PROBLEM TO SOLVE: Put the lines of the data below into a numbered list, starting at the line that contains "Task: Click Illumination under Migration" and ending at the line that contains "At what coordinates", with both of those lines included. Leave out any blank lines.

RECORDS FOR PROCESSING:
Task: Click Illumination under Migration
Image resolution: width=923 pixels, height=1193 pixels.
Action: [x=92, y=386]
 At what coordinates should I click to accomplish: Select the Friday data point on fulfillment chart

==

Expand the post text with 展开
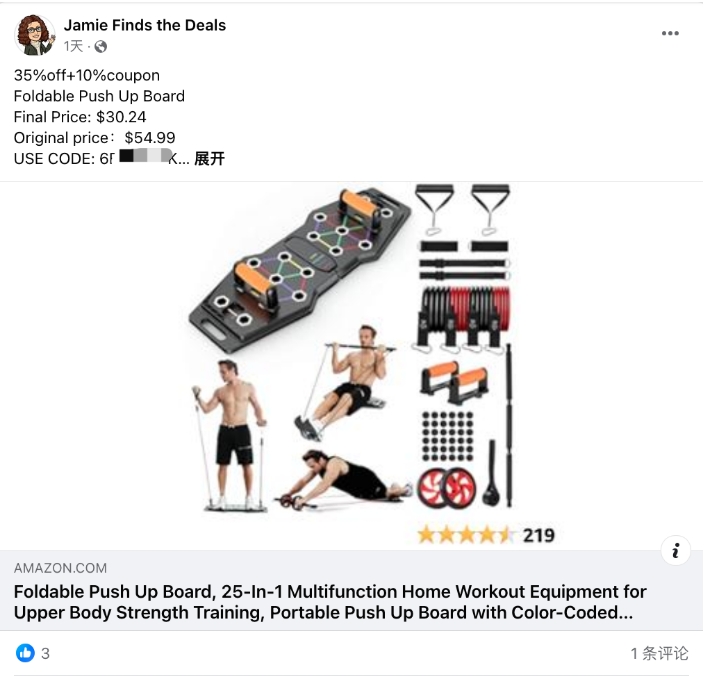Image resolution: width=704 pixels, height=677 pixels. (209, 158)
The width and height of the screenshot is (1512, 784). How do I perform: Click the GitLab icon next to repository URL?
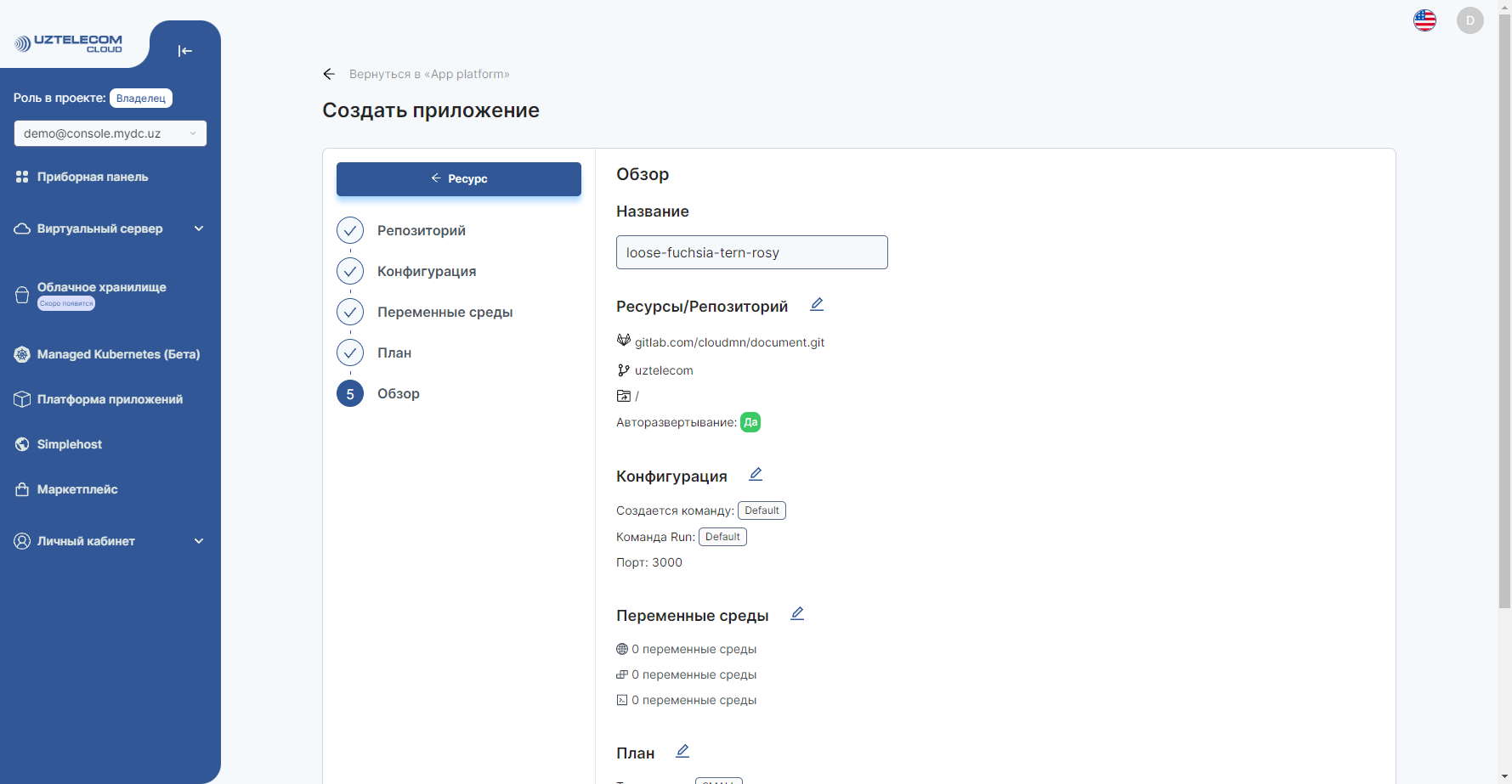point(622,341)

...

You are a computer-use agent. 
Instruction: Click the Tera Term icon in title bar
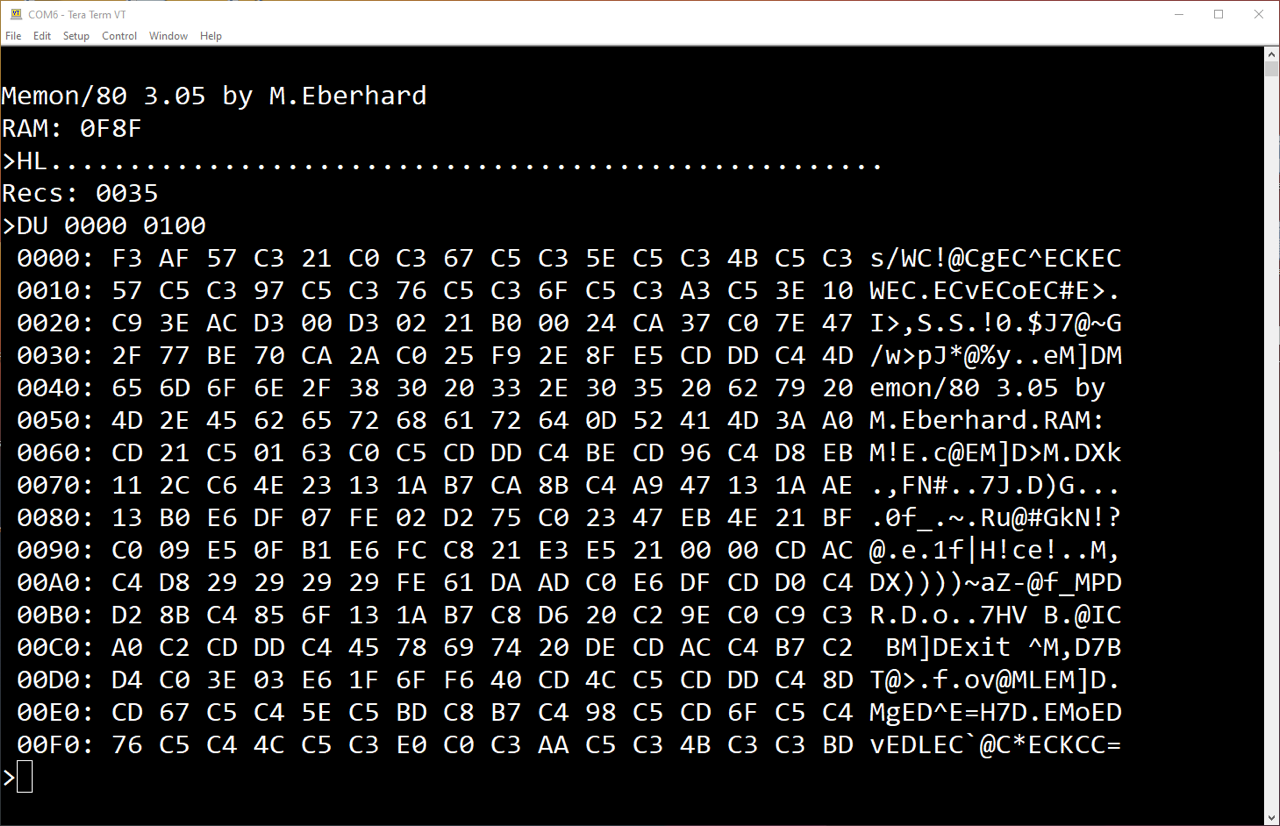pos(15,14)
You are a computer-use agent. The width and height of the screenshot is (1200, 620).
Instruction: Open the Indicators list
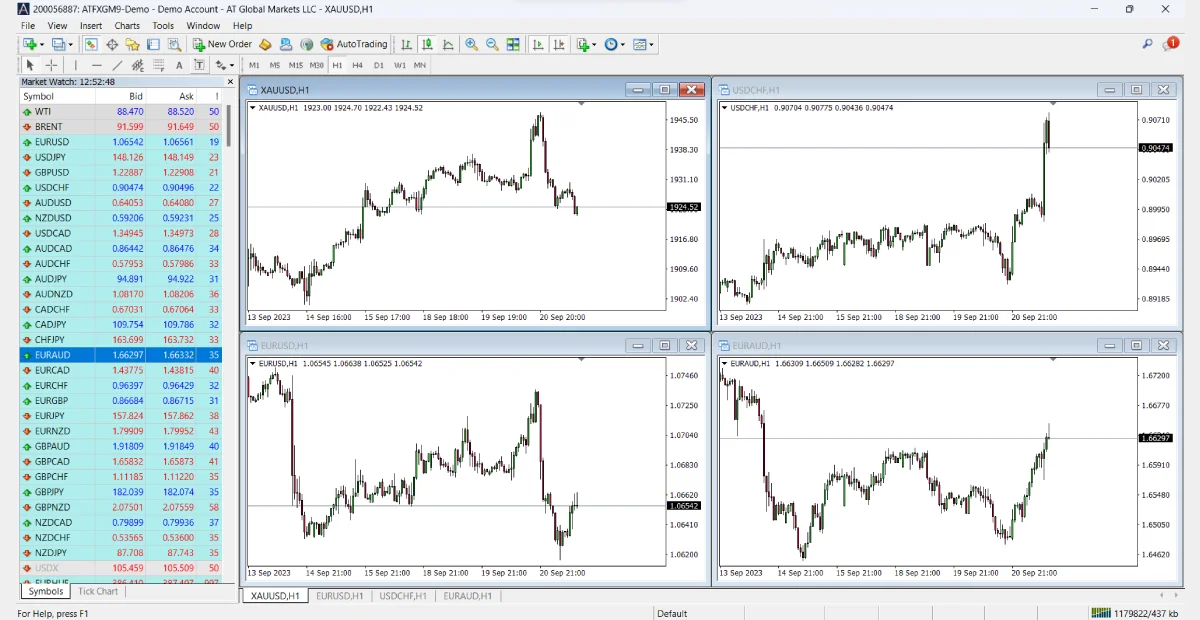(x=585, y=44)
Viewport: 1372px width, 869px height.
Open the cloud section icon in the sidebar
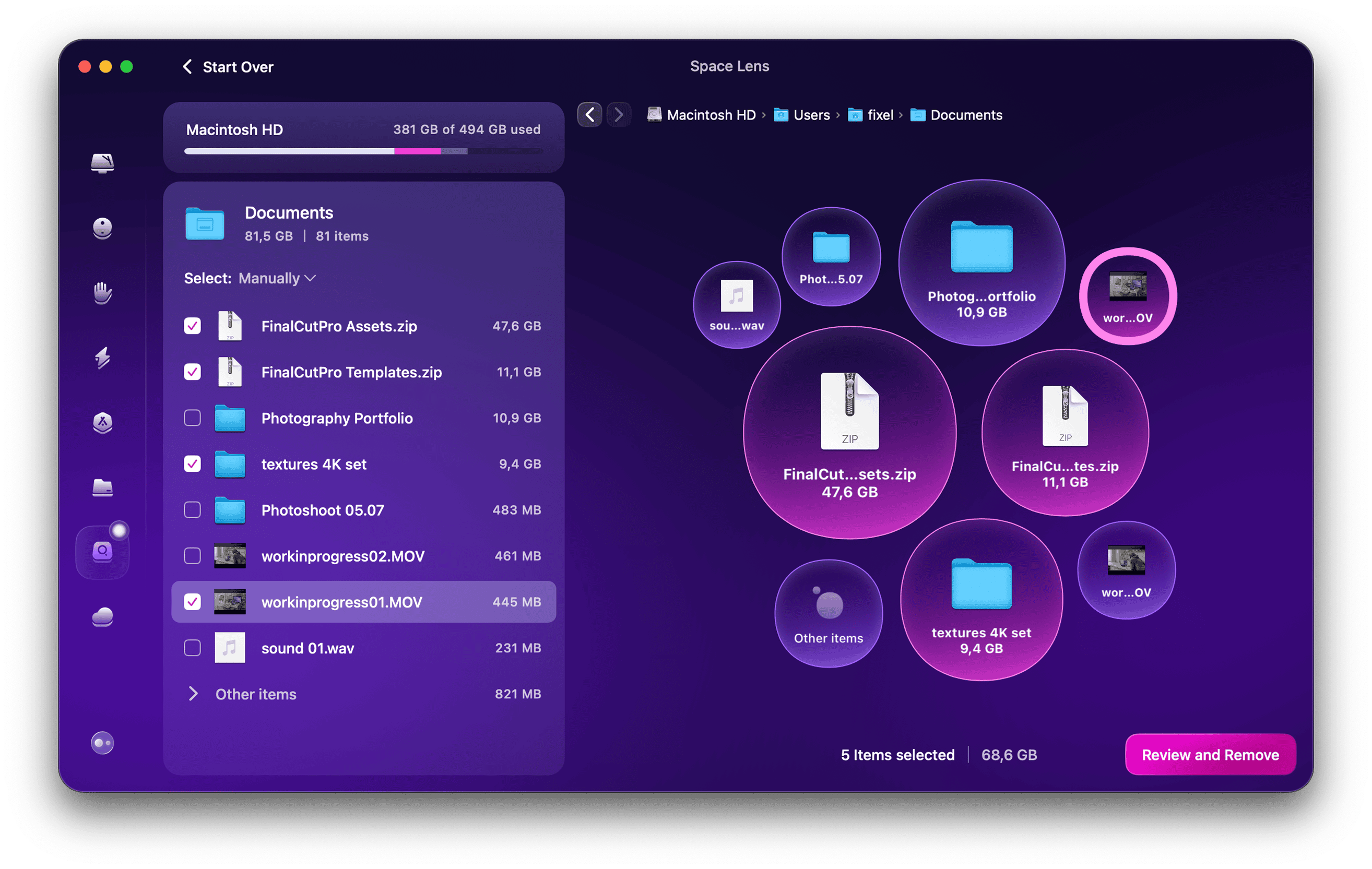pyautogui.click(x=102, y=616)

RESULT OF THE EXERCISE:
1. Task: Click Illumination under Migration
2. Image resolution: width=923 pixels, height=1193 pixels.
3. Action: [x=92, y=386]
4.  At what coordinates should I click to accomplish: Select the Friday data point on fulfillment chart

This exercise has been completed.